Given request. Reproduce all of the records below word for word, keeping every line in its original order.

The records.

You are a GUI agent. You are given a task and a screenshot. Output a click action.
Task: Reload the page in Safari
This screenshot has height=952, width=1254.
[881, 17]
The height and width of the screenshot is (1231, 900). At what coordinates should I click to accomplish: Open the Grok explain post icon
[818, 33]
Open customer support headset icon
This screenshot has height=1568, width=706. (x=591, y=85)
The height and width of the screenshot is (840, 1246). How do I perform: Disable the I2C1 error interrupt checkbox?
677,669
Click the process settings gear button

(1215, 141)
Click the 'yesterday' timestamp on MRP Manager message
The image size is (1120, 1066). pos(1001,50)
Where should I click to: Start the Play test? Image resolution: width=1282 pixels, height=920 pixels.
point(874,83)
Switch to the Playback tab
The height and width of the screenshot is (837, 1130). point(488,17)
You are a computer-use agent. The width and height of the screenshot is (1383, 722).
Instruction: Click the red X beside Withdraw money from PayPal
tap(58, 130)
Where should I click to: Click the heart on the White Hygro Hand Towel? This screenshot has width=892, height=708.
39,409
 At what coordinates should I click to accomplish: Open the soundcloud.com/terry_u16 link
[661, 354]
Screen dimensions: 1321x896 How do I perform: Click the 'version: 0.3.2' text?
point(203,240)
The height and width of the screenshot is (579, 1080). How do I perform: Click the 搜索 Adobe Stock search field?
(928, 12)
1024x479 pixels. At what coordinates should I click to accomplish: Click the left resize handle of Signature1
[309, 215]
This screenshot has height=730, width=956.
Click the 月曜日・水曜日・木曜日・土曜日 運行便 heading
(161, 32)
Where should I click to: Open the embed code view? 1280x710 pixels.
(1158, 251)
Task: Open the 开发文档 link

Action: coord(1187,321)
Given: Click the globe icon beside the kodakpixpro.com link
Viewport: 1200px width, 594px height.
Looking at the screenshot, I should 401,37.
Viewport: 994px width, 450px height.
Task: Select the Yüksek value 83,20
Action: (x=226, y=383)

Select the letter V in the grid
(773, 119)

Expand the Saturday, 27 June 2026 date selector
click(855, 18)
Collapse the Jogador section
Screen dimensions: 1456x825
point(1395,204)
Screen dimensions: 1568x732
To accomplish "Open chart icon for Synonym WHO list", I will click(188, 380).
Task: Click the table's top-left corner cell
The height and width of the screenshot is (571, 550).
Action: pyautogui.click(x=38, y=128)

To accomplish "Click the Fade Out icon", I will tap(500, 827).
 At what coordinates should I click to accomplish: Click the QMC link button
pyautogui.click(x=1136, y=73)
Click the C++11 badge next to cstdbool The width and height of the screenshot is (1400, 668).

Correct answer.
You are a GUI agent. You are given a task and a screenshot. Output a click action.
Task: Reload the page in Safari
This screenshot has height=952, width=1254.
[881, 17]
The height and width of the screenshot is (1231, 900). At what coordinates should I click to accomplish: Open the Grok explain post icon
[818, 33]
Open customer support headset icon
This screenshot has height=1568, width=706. (x=591, y=85)
The height and width of the screenshot is (840, 1246). How do I perform: Disable the I2C1 error interrupt checkbox?
677,669
Click the process settings gear button

(1215, 141)
Click the 'yesterday' timestamp on MRP Manager message
The image size is (1120, 1066). pos(1001,50)
Where should I click to: Start the Play test? Image resolution: width=1282 pixels, height=920 pixels.
point(874,83)
Switch to the Playback tab
The height and width of the screenshot is (837, 1130). point(488,17)
You are a computer-use agent. The width and height of the screenshot is (1383, 722).
Instruction: Click the red X beside Withdraw money from PayPal
tap(58, 130)
Where should I click to: Click the heart on the White Hygro Hand Towel? This screenshot has width=892, height=708.
39,409
 At what coordinates should I click to accomplish: Open the soundcloud.com/terry_u16 link
[661, 354]
Screen dimensions: 1321x896 How do I perform: Click the 'version: 0.3.2' text?
point(203,240)
The height and width of the screenshot is (579, 1080). How do I perform: Click the 搜索 Adobe Stock search field?
(928, 12)
1024x479 pixels. At what coordinates should I click to accomplish: Click the left resize handle of Signature1
[309, 215]
This screenshot has height=730, width=956.
Click the 月曜日・水曜日・木曜日・土曜日 運行便 heading
(161, 32)
Where should I click to: Open the embed code view? 1280x710 pixels.
(1158, 251)
Task: Open the 开发文档 link

Action: coord(1187,321)
Given: Click the globe icon beside the kodakpixpro.com link
Viewport: 1200px width, 594px height.
Looking at the screenshot, I should 401,37.
Viewport: 994px width, 450px height.
Task: Select the Yüksek value 83,20
Action: (x=226, y=383)

Select the letter V in the grid
(773, 119)

Expand the Saturday, 27 June 2026 date selector
click(855, 18)
Collapse the Jogador section
Screen dimensions: 1456x825
point(1395,204)
Screen dimensions: 1568x732
To accomplish "Open chart icon for Synonym WHO list", I will click(188, 380).
Task: Click the table's top-left corner cell
The height and width of the screenshot is (571, 550).
Action: pyautogui.click(x=38, y=128)

To accomplish "Click the Fade Out icon", I will tap(500, 827).
 At what coordinates should I click to accomplish: Click the QMC link button
pyautogui.click(x=1136, y=73)
Click the C++11 badge next to cstdbool The width and height of the screenshot is (1400, 668).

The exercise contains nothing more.